POLLEY:  It was hugely helpful.  I think there’s so much more space for rigorous thought, and to really make intelligent decisions based on what is happening, as opposed to what you decided was going to happen.  I would love it, if there were the budget to work like that on a fictional film, as well – to be able to shoot, and then go away and think about it, and then come back at it.  It’s definitely the way I would make a documentary, in the future.  Especially when you’re dealing with real people’s lives, I think it’s really important to have that space and time to really think about what you’re doing, before you go back to it.  It also allowed my editor, Mike Munn, who I think was a co-writer and co-director of this film, to have that input and be involved in the process, which was hugely important to the sensibility of the film.

At what point did you realize that there was something worthwhile about this film and that people should see it?

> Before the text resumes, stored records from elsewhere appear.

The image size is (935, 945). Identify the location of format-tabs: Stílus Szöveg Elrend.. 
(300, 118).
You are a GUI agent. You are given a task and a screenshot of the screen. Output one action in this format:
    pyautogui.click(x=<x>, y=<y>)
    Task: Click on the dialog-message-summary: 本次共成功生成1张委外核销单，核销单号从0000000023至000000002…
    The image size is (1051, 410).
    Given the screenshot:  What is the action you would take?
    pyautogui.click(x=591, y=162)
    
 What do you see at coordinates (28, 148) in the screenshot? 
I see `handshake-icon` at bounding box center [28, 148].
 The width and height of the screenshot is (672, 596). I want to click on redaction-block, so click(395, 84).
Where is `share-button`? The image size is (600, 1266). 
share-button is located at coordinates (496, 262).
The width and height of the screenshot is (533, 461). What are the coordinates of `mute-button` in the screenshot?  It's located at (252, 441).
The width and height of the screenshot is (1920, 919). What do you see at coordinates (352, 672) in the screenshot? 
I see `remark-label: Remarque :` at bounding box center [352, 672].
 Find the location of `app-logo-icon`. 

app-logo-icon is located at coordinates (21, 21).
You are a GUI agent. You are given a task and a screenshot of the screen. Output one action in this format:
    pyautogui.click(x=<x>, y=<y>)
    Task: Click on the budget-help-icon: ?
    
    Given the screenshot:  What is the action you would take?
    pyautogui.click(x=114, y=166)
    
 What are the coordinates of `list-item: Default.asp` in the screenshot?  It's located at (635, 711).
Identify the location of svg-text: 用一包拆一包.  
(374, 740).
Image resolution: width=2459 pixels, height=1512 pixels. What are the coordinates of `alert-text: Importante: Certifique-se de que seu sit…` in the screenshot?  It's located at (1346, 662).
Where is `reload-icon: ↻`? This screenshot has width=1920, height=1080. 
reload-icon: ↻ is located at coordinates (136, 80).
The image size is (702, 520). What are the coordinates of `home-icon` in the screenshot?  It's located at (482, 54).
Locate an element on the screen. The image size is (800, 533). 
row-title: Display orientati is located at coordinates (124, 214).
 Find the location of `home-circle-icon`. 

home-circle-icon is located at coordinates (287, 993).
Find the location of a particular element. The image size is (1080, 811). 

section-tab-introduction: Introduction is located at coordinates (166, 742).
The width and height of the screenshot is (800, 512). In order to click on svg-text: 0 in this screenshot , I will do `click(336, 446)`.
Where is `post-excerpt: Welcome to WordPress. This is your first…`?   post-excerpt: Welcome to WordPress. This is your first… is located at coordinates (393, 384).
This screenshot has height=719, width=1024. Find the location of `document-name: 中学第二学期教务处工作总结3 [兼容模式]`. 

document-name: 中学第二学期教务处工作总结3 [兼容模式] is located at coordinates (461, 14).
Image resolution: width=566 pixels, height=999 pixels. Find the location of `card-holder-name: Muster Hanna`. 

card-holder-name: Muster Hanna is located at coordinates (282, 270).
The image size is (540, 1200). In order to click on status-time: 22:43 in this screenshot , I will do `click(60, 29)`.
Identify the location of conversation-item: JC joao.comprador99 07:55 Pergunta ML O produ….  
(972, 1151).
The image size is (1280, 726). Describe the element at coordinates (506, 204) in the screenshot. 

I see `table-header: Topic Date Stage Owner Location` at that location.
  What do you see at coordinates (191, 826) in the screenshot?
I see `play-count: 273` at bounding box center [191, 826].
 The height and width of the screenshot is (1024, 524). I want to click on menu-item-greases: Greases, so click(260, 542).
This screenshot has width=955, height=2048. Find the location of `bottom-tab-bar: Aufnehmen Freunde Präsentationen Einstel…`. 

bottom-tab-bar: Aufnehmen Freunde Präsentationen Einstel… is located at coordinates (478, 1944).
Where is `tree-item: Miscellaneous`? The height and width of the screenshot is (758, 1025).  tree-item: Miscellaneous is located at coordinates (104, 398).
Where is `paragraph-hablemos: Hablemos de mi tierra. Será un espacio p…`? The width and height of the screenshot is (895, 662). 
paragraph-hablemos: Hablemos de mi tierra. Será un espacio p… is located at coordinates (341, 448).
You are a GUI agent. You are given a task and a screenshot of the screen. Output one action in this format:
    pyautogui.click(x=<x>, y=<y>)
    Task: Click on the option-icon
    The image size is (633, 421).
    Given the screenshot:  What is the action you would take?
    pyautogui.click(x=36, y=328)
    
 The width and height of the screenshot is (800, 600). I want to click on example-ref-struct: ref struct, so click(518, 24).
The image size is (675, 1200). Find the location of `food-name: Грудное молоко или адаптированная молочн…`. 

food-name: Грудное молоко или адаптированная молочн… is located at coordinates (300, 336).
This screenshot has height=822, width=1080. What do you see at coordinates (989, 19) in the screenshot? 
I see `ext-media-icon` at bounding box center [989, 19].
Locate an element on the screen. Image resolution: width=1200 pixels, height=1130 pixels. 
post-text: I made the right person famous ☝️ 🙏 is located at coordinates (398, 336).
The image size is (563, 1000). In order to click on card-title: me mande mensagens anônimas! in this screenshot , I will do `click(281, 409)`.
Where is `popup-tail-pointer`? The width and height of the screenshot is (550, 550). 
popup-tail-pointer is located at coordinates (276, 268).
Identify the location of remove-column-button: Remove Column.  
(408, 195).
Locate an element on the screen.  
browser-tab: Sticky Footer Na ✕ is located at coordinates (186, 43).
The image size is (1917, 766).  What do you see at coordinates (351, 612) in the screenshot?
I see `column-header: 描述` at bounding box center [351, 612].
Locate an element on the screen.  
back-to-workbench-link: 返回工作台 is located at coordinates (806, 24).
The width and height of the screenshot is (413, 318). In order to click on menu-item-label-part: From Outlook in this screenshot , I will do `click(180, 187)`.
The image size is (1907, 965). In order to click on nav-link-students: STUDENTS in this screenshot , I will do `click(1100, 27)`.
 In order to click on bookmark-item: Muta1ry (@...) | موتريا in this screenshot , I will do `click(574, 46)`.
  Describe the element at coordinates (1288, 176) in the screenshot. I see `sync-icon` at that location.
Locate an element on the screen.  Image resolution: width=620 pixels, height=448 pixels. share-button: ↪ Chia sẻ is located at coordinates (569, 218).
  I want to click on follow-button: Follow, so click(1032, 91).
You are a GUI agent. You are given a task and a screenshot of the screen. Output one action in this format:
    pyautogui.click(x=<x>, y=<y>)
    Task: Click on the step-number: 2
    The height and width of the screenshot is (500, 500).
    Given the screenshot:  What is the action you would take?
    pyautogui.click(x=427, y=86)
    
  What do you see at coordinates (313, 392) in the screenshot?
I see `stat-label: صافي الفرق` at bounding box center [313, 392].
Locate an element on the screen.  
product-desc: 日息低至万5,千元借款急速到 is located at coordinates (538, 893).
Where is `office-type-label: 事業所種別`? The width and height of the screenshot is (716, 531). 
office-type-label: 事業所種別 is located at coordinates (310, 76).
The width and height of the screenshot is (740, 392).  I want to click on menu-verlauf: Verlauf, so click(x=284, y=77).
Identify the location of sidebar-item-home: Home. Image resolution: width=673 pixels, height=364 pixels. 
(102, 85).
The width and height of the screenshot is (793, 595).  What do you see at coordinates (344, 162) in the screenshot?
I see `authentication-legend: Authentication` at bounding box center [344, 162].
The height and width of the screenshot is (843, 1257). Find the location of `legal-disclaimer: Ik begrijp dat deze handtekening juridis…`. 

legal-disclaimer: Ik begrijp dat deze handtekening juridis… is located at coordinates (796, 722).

POLLEY:  I definitely never had that moment, and I still haven’t.  I still have enormous ambiguity about it being out in the world.  It’s a very, very strange process.  I think that what was hardest about making the film was that it felt a bit like I was grappling in the dark.  I didn’t feel like I had a model for what I was trying to do, but that’s also the thing that kept me going.  I felt like I might never have the experience again, of making something that I’m really trying to figure out how to do without something to look to.  It’s not like I wasn’t inspired by other films.  There are lots of films that really inspired me, and I don’t think I invited anything here.  But, I did feel like it was more original than what I had done before, and that kept me going, even though I felt the risks of exposing myself and exposing my family were terrifying to me.  The fact that they were all so supportive helped me keep going, as well. 

Stories We Tell opens in theaters in New York on May 10th and in Los Angeles on May 17th.